▶ **Exercise goal**
Every entry needs to be printed exactly, please.

▶ **Excerpted data**
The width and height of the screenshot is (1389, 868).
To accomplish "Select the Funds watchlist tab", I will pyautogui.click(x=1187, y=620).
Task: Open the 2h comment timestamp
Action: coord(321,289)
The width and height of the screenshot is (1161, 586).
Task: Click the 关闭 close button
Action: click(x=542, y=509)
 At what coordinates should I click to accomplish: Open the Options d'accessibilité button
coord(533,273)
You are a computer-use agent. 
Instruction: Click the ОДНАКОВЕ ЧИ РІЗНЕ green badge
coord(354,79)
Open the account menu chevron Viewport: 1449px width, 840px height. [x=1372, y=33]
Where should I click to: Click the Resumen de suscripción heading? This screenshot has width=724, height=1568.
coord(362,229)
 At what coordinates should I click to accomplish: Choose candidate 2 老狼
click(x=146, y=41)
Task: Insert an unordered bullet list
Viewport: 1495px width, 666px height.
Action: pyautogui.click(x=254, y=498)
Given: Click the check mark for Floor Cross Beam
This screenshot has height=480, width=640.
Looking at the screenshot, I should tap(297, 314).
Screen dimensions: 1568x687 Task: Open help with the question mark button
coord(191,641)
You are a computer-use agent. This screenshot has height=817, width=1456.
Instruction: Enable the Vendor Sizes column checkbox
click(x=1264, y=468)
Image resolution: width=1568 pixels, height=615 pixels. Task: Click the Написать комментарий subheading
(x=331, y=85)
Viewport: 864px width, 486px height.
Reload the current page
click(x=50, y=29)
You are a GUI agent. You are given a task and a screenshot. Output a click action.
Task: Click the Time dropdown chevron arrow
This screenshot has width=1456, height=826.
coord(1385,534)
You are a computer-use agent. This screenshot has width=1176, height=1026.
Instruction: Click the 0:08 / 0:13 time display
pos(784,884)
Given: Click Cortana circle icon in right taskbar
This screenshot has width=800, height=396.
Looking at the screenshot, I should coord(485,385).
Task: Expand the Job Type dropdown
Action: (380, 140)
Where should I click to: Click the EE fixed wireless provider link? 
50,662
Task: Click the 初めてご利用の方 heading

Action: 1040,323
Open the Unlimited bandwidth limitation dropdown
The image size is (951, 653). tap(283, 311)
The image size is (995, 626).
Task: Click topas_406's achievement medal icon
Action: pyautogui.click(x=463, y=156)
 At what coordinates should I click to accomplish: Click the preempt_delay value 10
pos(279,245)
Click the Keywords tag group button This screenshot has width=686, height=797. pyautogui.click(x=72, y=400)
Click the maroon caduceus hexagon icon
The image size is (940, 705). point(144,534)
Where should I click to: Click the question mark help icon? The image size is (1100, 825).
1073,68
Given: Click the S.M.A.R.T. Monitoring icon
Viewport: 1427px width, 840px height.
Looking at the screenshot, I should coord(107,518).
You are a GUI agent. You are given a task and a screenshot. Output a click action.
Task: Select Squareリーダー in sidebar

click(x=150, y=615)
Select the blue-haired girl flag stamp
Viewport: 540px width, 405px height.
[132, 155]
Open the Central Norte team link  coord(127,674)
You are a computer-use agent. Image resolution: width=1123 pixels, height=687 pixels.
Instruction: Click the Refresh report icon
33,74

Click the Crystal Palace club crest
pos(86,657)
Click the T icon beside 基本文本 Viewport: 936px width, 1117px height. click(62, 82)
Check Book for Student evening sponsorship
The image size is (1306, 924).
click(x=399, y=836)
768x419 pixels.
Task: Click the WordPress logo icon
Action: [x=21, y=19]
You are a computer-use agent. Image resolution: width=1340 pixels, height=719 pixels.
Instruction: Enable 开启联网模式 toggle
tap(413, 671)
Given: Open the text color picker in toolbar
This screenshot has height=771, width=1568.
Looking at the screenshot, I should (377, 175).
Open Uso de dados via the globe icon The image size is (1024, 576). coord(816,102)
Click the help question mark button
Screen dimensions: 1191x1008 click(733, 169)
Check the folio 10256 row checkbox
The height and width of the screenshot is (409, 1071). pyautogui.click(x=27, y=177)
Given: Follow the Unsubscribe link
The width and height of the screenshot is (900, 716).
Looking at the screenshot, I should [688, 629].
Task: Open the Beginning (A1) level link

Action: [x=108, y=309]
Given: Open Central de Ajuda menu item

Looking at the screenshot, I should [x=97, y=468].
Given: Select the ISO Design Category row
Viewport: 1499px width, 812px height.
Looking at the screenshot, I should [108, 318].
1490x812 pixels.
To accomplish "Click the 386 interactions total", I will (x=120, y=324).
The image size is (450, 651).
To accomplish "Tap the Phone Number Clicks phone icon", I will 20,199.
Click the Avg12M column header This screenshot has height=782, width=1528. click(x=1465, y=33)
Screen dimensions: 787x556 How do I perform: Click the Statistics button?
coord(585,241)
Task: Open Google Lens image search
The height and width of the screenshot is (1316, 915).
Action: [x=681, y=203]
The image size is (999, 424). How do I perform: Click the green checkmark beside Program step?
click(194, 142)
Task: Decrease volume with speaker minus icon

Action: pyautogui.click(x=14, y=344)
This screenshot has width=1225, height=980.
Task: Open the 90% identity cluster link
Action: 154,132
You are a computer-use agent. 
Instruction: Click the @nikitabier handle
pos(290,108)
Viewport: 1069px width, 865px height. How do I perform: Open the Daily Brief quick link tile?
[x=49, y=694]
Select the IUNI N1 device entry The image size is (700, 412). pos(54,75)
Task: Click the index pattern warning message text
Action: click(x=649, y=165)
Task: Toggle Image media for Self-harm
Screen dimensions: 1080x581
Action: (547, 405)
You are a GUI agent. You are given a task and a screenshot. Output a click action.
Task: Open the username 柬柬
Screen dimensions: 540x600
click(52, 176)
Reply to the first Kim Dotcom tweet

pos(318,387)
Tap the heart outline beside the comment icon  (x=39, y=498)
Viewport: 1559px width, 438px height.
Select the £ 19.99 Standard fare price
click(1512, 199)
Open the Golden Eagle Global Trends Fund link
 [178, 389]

▶ **Reply**
The width and height of the screenshot is (1389, 868).
To accomplish "Select the Funds watchlist tab", I will pyautogui.click(x=1187, y=620).
Task: Open the 2h comment timestamp
Action: coord(321,289)
The width and height of the screenshot is (1161, 586).
Task: Click the 关闭 close button
Action: click(x=542, y=509)
 At what coordinates should I click to accomplish: Open the Options d'accessibilité button
coord(533,273)
You are a computer-use agent. 
Instruction: Click the ОДНАКОВЕ ЧИ РІЗНЕ green badge
coord(354,79)
Open the account menu chevron Viewport: 1449px width, 840px height. [x=1372, y=33]
Where should I click to: Click the Resumen de suscripción heading? This screenshot has width=724, height=1568.
coord(362,229)
 At what coordinates should I click to accomplish: Choose candidate 2 老狼
click(x=146, y=41)
Task: Insert an unordered bullet list
Viewport: 1495px width, 666px height.
Action: pyautogui.click(x=254, y=498)
Given: Click the check mark for Floor Cross Beam
This screenshot has height=480, width=640.
Looking at the screenshot, I should tap(297, 314).
Screen dimensions: 1568x687 Task: Open help with the question mark button
coord(191,641)
You are a computer-use agent. This screenshot has height=817, width=1456.
Instruction: Enable the Vendor Sizes column checkbox
click(x=1264, y=468)
Image resolution: width=1568 pixels, height=615 pixels. Task: Click the Написать комментарий subheading
(x=331, y=85)
Viewport: 864px width, 486px height.
Reload the current page
click(x=50, y=29)
You are a GUI agent. You are given a task and a screenshot. Output a click action.
Task: Click the Time dropdown chevron arrow
This screenshot has width=1456, height=826.
coord(1385,534)
You are a computer-use agent. This screenshot has width=1176, height=1026.
Instruction: Click the 0:08 / 0:13 time display
pos(784,884)
Given: Click Cortana circle icon in right taskbar
This screenshot has width=800, height=396.
Looking at the screenshot, I should coord(485,385).
Task: Expand the Job Type dropdown
Action: (380, 140)
Where should I click to: Click the EE fixed wireless provider link? 
50,662
Task: Click the 初めてご利用の方 heading

Action: 1040,323
Open the Unlimited bandwidth limitation dropdown
The image size is (951, 653). tap(283, 311)
The image size is (995, 626).
Task: Click topas_406's achievement medal icon
Action: pyautogui.click(x=463, y=156)
 At what coordinates should I click to accomplish: Click the preempt_delay value 10
pos(279,245)
Click the Keywords tag group button This screenshot has width=686, height=797. pyautogui.click(x=72, y=400)
Click the maroon caduceus hexagon icon
The image size is (940, 705). point(144,534)
Where should I click to: Click the question mark help icon? The image size is (1100, 825).
1073,68
Given: Click the S.M.A.R.T. Monitoring icon
Viewport: 1427px width, 840px height.
Looking at the screenshot, I should coord(107,518).
You are a GUI agent. You are given a task and a screenshot. Output a click action.
Task: Select Squareリーダー in sidebar

click(x=150, y=615)
Select the blue-haired girl flag stamp
Viewport: 540px width, 405px height.
[132, 155]
Open the Central Norte team link  coord(127,674)
You are a computer-use agent. Image resolution: width=1123 pixels, height=687 pixels.
Instruction: Click the Refresh report icon
33,74

Click the Crystal Palace club crest
pos(86,657)
Click the T icon beside 基本文本 Viewport: 936px width, 1117px height. click(62, 82)
Check Book for Student evening sponsorship
The image size is (1306, 924).
click(x=399, y=836)
768x419 pixels.
Task: Click the WordPress logo icon
Action: [x=21, y=19]
You are a computer-use agent. Image resolution: width=1340 pixels, height=719 pixels.
Instruction: Enable 开启联网模式 toggle
tap(413, 671)
Given: Open the text color picker in toolbar
This screenshot has height=771, width=1568.
Looking at the screenshot, I should (377, 175).
Open Uso de dados via the globe icon The image size is (1024, 576). coord(816,102)
Click the help question mark button
Screen dimensions: 1191x1008 click(733, 169)
Check the folio 10256 row checkbox
The height and width of the screenshot is (409, 1071). pyautogui.click(x=27, y=177)
Given: Follow the Unsubscribe link
The width and height of the screenshot is (900, 716).
Looking at the screenshot, I should [688, 629].
Task: Open the Beginning (A1) level link

Action: [x=108, y=309]
Given: Open Central de Ajuda menu item

Looking at the screenshot, I should [x=97, y=468].
Given: Select the ISO Design Category row
Viewport: 1499px width, 812px height.
Looking at the screenshot, I should [108, 318].
1490x812 pixels.
To accomplish "Click the 386 interactions total", I will (x=120, y=324).
The image size is (450, 651).
To accomplish "Tap the Phone Number Clicks phone icon", I will 20,199.
Click the Avg12M column header This screenshot has height=782, width=1528. click(x=1465, y=33)
Screen dimensions: 787x556 How do I perform: Click the Statistics button?
coord(585,241)
Task: Open Google Lens image search
The height and width of the screenshot is (1316, 915).
Action: [x=681, y=203]
The image size is (999, 424). How do I perform: Click the green checkmark beside Program step?
click(194, 142)
Task: Decrease volume with speaker minus icon

Action: pyautogui.click(x=14, y=344)
This screenshot has width=1225, height=980.
Task: Open the 90% identity cluster link
Action: 154,132
You are a computer-use agent. 
Instruction: Click the @nikitabier handle
pos(290,108)
Viewport: 1069px width, 865px height. How do I perform: Open the Daily Brief quick link tile?
[x=49, y=694]
Select the IUNI N1 device entry The image size is (700, 412). pos(54,75)
Task: Click the index pattern warning message text
Action: click(x=649, y=165)
Task: Toggle Image media for Self-harm
Screen dimensions: 1080x581
Action: (547, 405)
You are a GUI agent. You are given a task and a screenshot. Output a click action.
Task: Open the username 柬柬
Screen dimensions: 540x600
click(52, 176)
Reply to the first Kim Dotcom tweet

pos(318,387)
Tap the heart outline beside the comment icon  (x=39, y=498)
Viewport: 1559px width, 438px height.
Select the £ 19.99 Standard fare price
click(1512, 199)
Open the Golden Eagle Global Trends Fund link
 [178, 389]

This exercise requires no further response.